In international trade, discount factors manifest through several channels. Economic interdependence increases the value of future cooperation—China and the EU conduct over €700 billion in annual trade, making continued market access extremely valuable. Political stability considerations also raise discount factors: predictable trade relationships facilitate long-term investment planning and supply chain development. Finally, reputational concerns matter: nations that consistently defect in trade disputes acquire reputations as unreliable partners, potentially triggering exclusion from multilateral agreements or preferential arrangements.

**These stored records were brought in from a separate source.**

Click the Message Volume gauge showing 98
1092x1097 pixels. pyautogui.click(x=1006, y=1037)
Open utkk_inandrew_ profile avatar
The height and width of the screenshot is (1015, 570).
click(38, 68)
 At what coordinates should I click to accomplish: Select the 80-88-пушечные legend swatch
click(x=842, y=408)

China’s dairy tariff reduction reflects a calculation that the long-term benefits of avoiding escalation exceed the short-term domestic political gains from maintaining maximum pressure. Chinese dairy producers facing overcapacity and falling prices will receive some protection from the reduced tariffs (7.4–11.7% still creates meaningful competitive advantage), but not so much as to permanently close the European market or invite permanent retaliation. This calibration balances domestic constituency demands with strategic foreign policy objectives.
Tit-for-Tat: The Surprisingly Effective Simple Strategy
In Robert Axelrod’s computer tournaments testing strategies for iterated prisoner’s dilemmas, the winning approach was remarkably simple: tit-for-tat. This strategy cooperates on the first move, then mirrors the opponent’s previous action. If the opponent cooperates, you cooperate; if they defect, you defect once in retaliation, then return to cooperation if they do. Tit-for-tat succeeds because it is nice (never defects first), retaliatory (punishes defection immediately), forgiving (returns to cooperation quickly), and clear (easy for opponents to understand and predict).

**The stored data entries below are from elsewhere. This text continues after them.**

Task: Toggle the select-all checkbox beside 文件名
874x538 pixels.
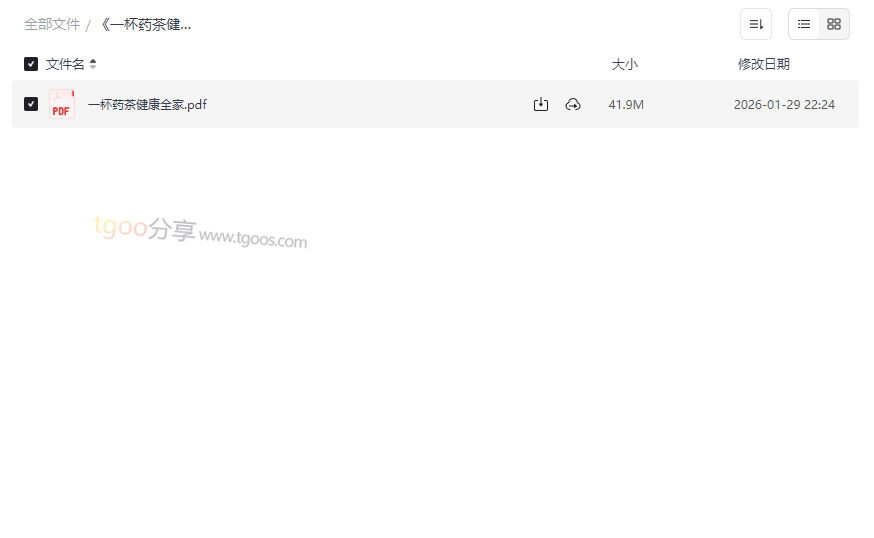Action: coord(31,64)
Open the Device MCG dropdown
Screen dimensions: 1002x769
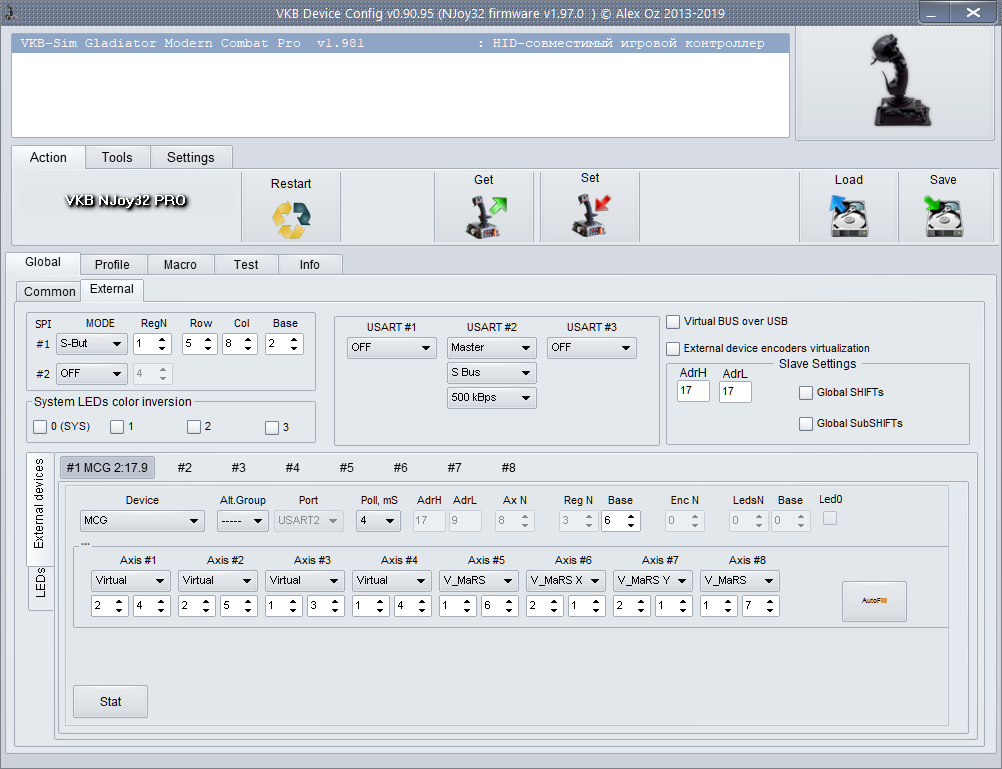tap(142, 521)
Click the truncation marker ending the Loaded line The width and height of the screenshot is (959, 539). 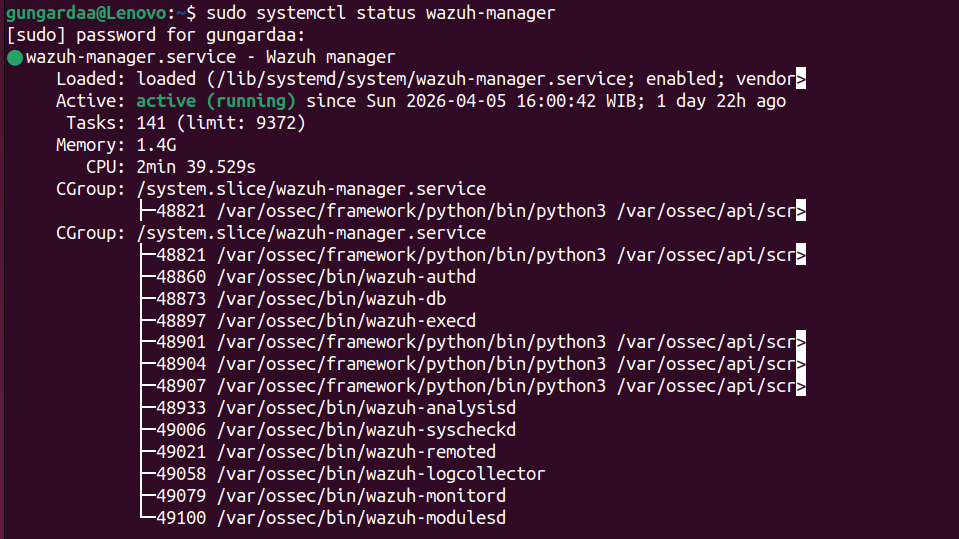800,79
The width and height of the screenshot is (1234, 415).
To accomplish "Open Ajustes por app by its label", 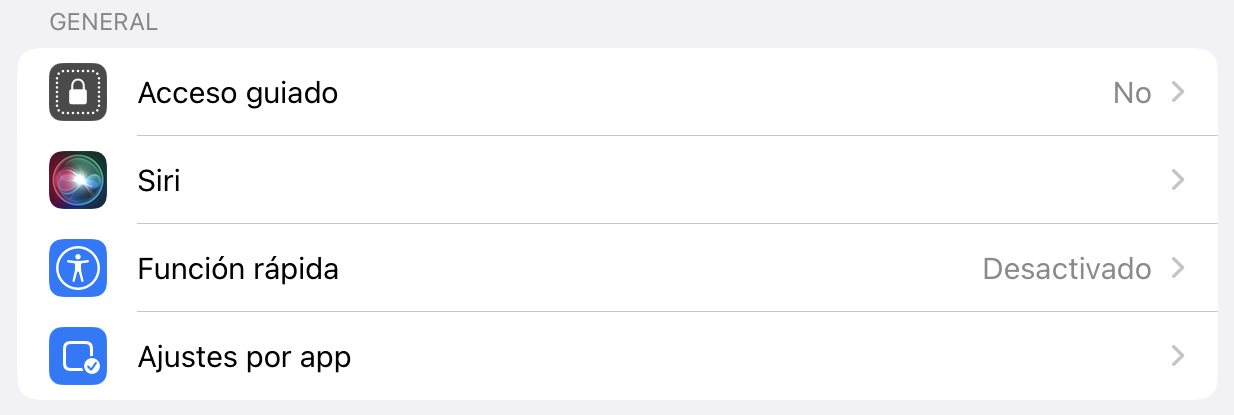I will coord(244,357).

The China-EU trade interaction closely resembles a tit-for-tat dynamic. The EU defected first by imposing EV tariffs in October 2024, citing concerns about Chinese subsidies creating unfair competitive advantages. China immediately retaliated with anti-dumping investigations and provisional tariffs on dairy, pork, and brandy—a clear tit-for-tat response signaling that defection carries costs. However, China is now moderating its stance, reducing dairy tariffs and having previously reduced pork tariffs. This moderation functions as an invitation to return to cooperation, consistent with tit-for-tat’s forgiving nature.
The EU has responded with signals of its own openness to de-escalation. In January 2026, Brussels issued detailed guidance on how Chinese EV tariffs could be replaced with minimum price commitments—a form of managed trade that would maintain some protection for European manufacturers while allowing Chinese producers continued market access. These negotiations represent both parties exploring alternative equilibria that preserve their core interests while avoiding the mutual destruction of a full-scale trade war.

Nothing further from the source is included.